TUTORIALS
•Centr Team
Upper-body workout - Beginner
Barbell military press
Target: Shoulders, traps, upper and mid-back, core
Form tips:
- Think rotation, not elevation – your shoulders should rotate upward rather than lifting up your traps. 
- Engage your core and glutes to prevent arching of your lower back. 
- If you're a beginner, close your fists when gripping the bar so it doesn't slip out. 
Seated lat pulldown
Target: Lats, shoulders, back
Form tips:
Barbell close-grip bench press
Target: Triceps, chest, shoulders
Form tips:
- Grip the bar in line with your shoulders – anything narrower may cause excessive internal rotation of your shoulders. 
- Plant your feet underneath your knees, with knees pointing outward, to engage glutes and stabilize your body. 
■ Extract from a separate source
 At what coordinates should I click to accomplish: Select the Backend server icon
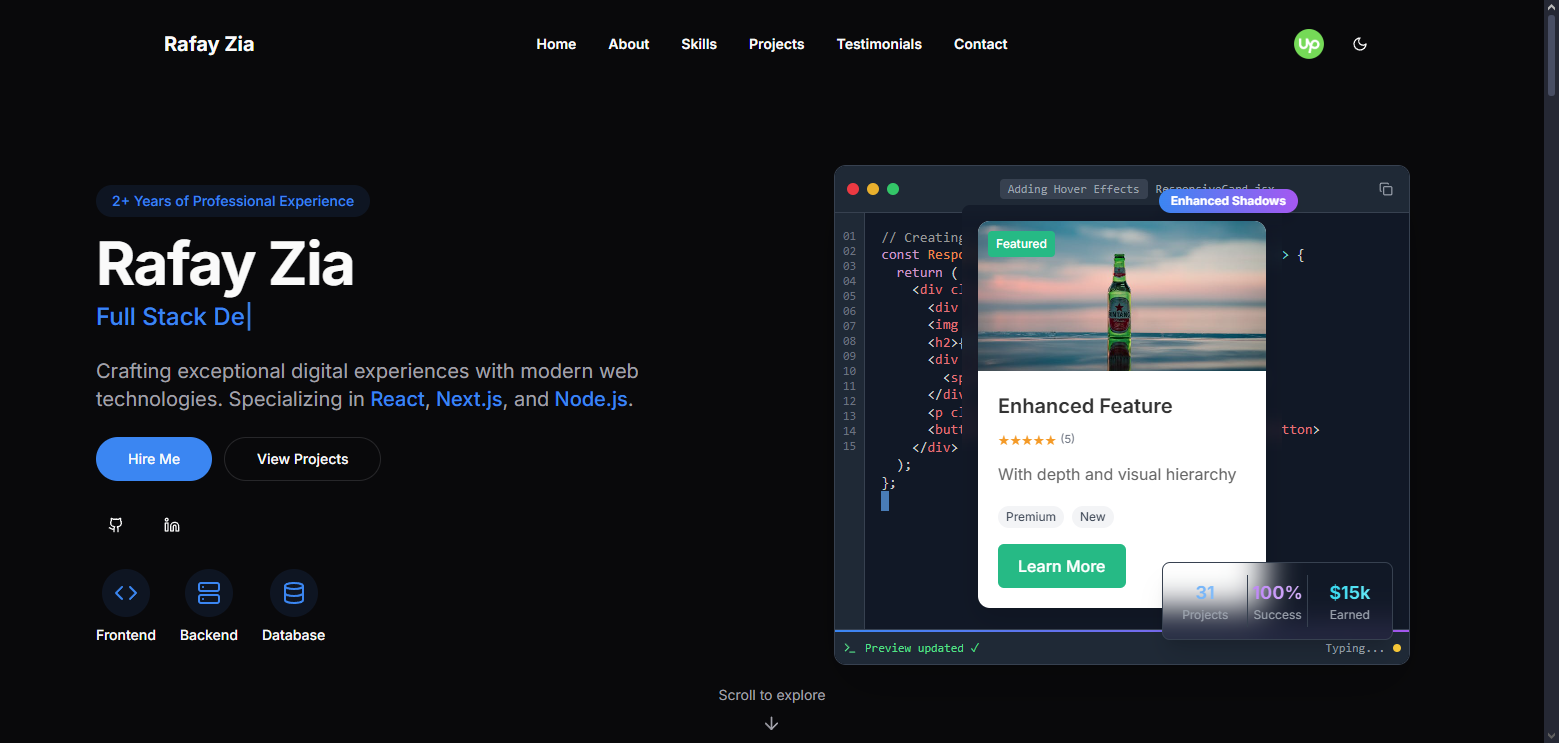coord(208,592)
- Chest up and focus on pressing through your palms to ensure you're working the right muscles. 
- Engage your core to support your lower back. 
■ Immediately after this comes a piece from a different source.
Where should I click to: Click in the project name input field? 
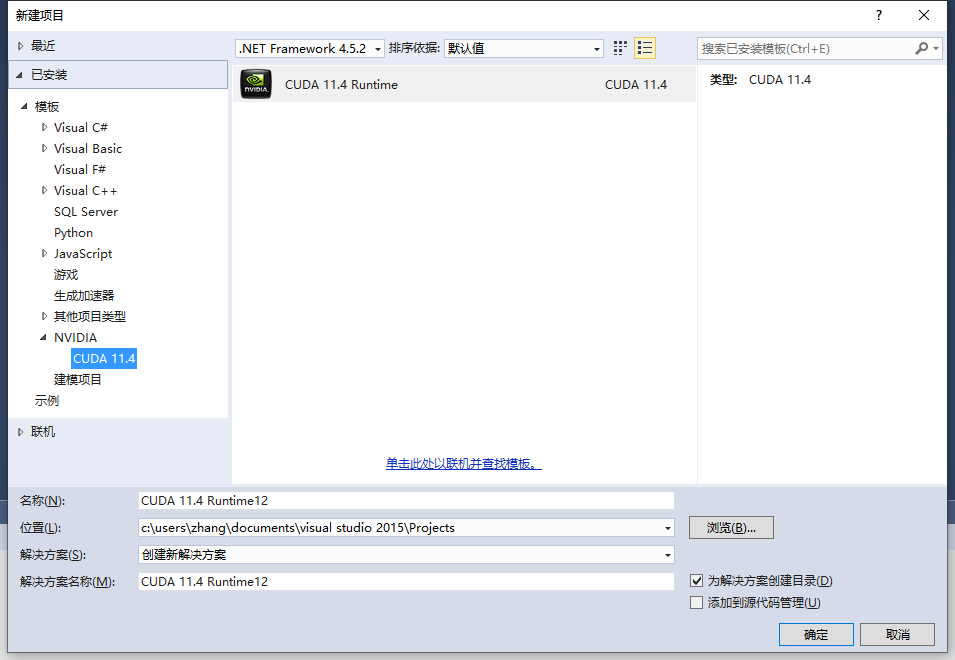click(400, 500)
- If you're a beginner, close your fists when gripping the bar. 
Single-arm cable rows
Target: Mid back, shoulders
Form tips:
- Select a weight that allows you to maintain control throughout. 
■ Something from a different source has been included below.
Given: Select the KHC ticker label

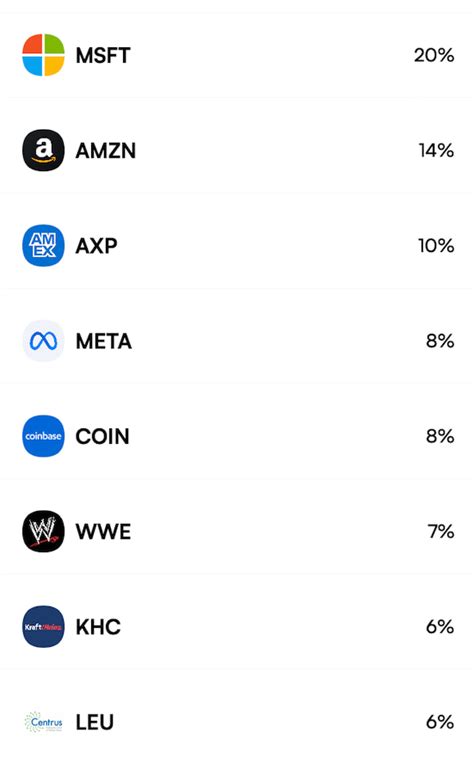Looking at the screenshot, I should tap(98, 627).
- Shoulders down so your traps don't take over. 
- Keep your head and spine neutral throughout the movement. 
Tricep skull crushers
Target: Triceps
Form tips:
- Activate your core. 
- Elbows should remain shoulder width apart – avoid flaring out or drawing closer in, as this can cause elbow strain. 
- Aim to bring the bar down slightly above your forehead. 
- Focus on feeling the squeeze at the back of your arms as they lock out. 
Plate press
Target: Chest, triceps, shoulders, core
Form tips:
- Select a weight of plate that you can safely control through the full movement. 
- Engage your core and glutes for stability. 
- Chest up high and shoulders down as you press the plate forward.